[Cerowrt-devel] Routed LANs vs WOL & Windows troubles
kevin at darbyshire-bryant.me.uk
Sun Apr 12 14:31:48 EDT 2015
On 12/04/2015 15:18, Alan Jenkins wrote:
> On 11/04/15 18:01, Kevin Darbyshire-Bryant wrote:
>> 1) I've a central Windows based Home Server (WHS) with a Wake On Lan
>> facility - it dozes until a client appears on LAN/WLAN, sends a WOL
>> Magic packet. Unfortunately the WOL Magic packets don't cross subnets
>> and the vast majority of clients are of the wireless variety. Some sort
>> of WOL forwarding/proxying on the router would seem the way to go. Has
>> anyone been here/solved it already?
> In theory wol is (optionally) used over udp. I guess you need to set
> a static arp entry on the router. Otherwise it will forget what the
> MAC address was for the IP you're sending to. I've used `arp -f
> /etc/ethers` at boot on debian. Not tested it on openwrt, or for wol
> and I know wol can be annoying.
> Apple (at least used to, I read some complaints recently) got wol
> working with Mac servers, Airport routers and mdns magic; I think the
> client didn't need to know wol (maybe just required some part of
> standardized mdns or dns-sd?). I don't expect cross-subnet clients
> was a big selling point, but it sounded like there was potential there.

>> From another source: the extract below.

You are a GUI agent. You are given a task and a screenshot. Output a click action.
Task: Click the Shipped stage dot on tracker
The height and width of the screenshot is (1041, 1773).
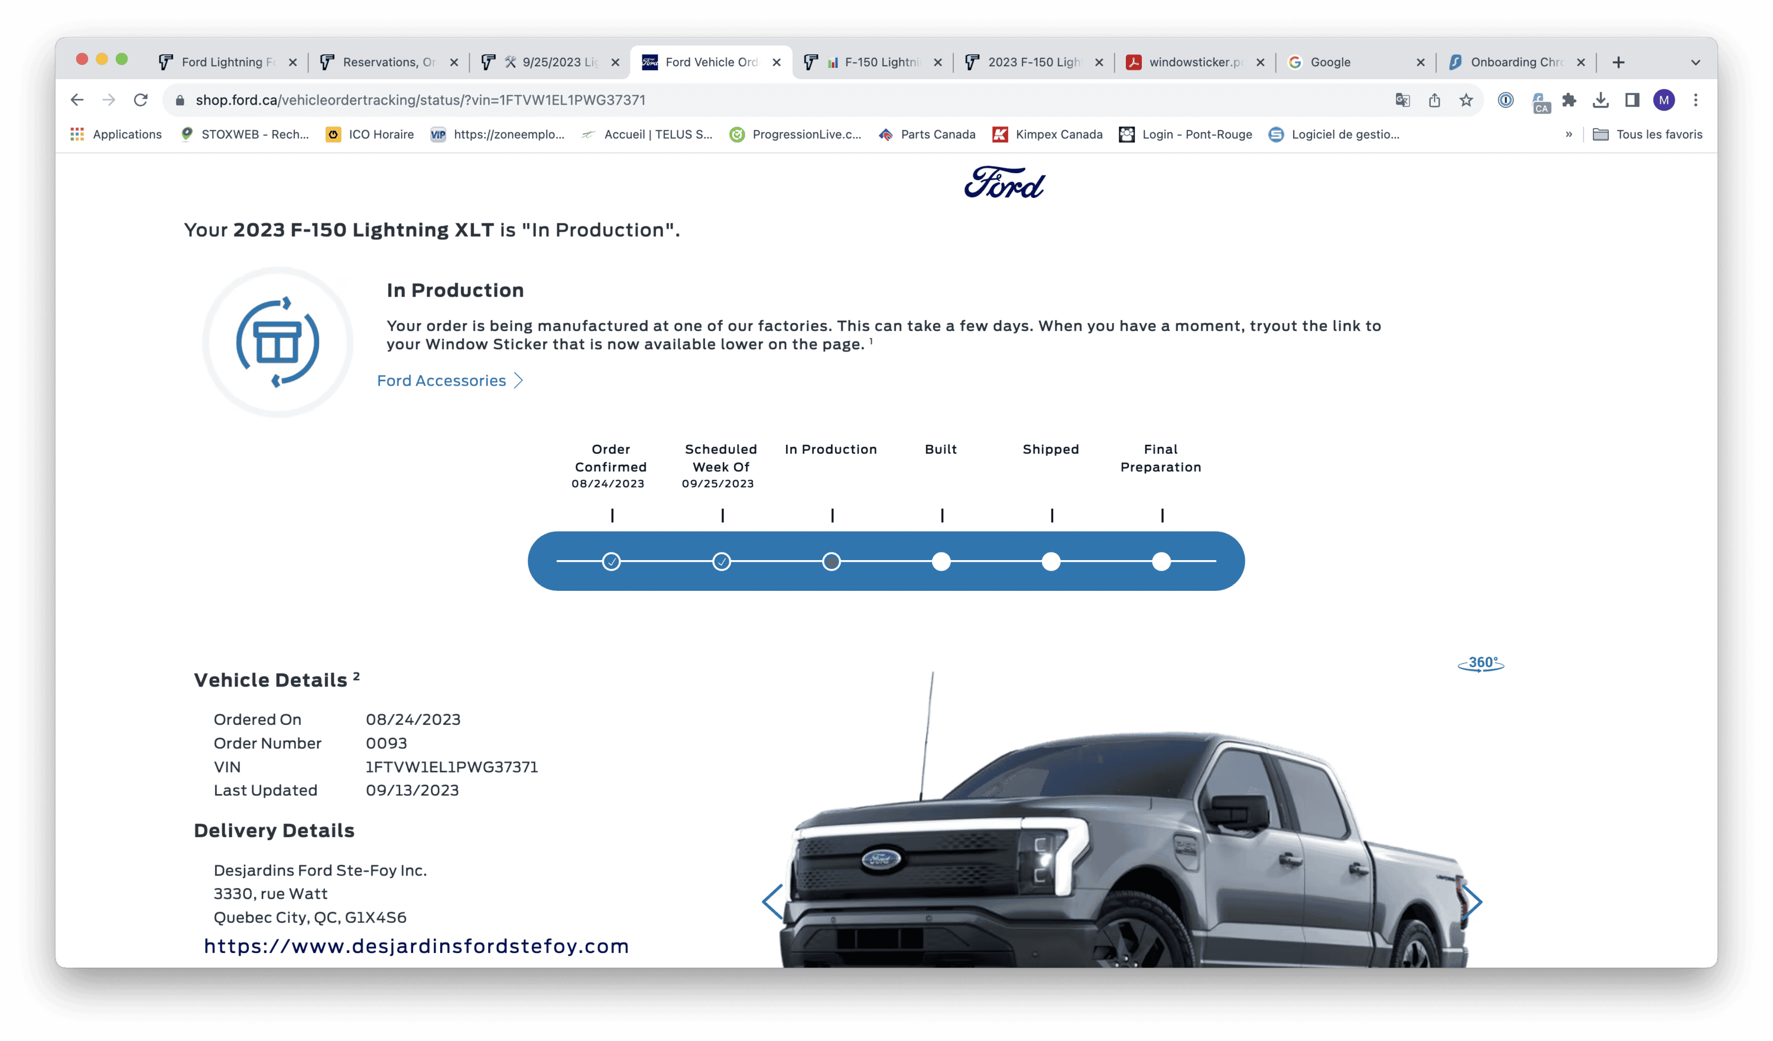[1051, 561]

> Problem is home servers didn't really take off in a big way before
> Cloud, and modern products (like NAS, or my plug-computer) are lower
> power things that don't benefit so much from wol. When/if subnetting
> gets popular I'm not sure anyone's going to be fixing up wol. Outside
> of managing corporate PCs, hmm, where some form of "wol relay agent"
> sounds plausible enough it'll exist already.
It acts not just as a file store but also as a Windows update server,
consolidating & updating a 5 or so Windows boxes.
>> 2) I have a 'WSD' printer/multifunction device on the LAN, an Epson
>> something or other. It can communicate across subnets (ping) without
>> issue but it always appears 'offline' as a WSD printer. I can use the
>> scanner functionality no problem at all :-)
> pass :).
This appears to have been solved - removed & readded the device. My
guess is that despite using dns (via dnsmasq) that windows doesn't like
the underlying IP changing. Requires a bit more investigating on the 4
other windows clients to see if the issue is replicated.
>> 3) Windows and its firewall. Windows likes its firewall on. It only
>> likes to talk to things on the local attached subnet. Windows by
>> default won't reply to pings across subnets and it certainly doesn't
>> like doing file sharing. It would be wonderful if there was a nice easy
>> way (via DHCP?) of telling it 'trust 172.30.42/24' (or even my IPV6
>> equivalent /56) Has anyone else fallen in to this? Solved it?
> You only need to "unblock" on the server side, right? Which is
> annoying, but shouldn't be too bad for someone who does WHS? I assume
> you found a way to configure this manually, that's not your question.
> I think there isn't a fully-automatic way to "unblock" for a home
Actually not just server side. Client to client file sharing across
subnets is broken. So the quick'n'dirty solution is to turn windows
firewall off to evaluate if things will work if other impediments are
solved (samba provided WINS on the router)
I've both Samba & avahi running on the router, in theory configured to
do the required SMB/WINS name collecting/forwarding. Similar with Avahi
for mDNS stuff.
I'm still struggling but will put more effort in.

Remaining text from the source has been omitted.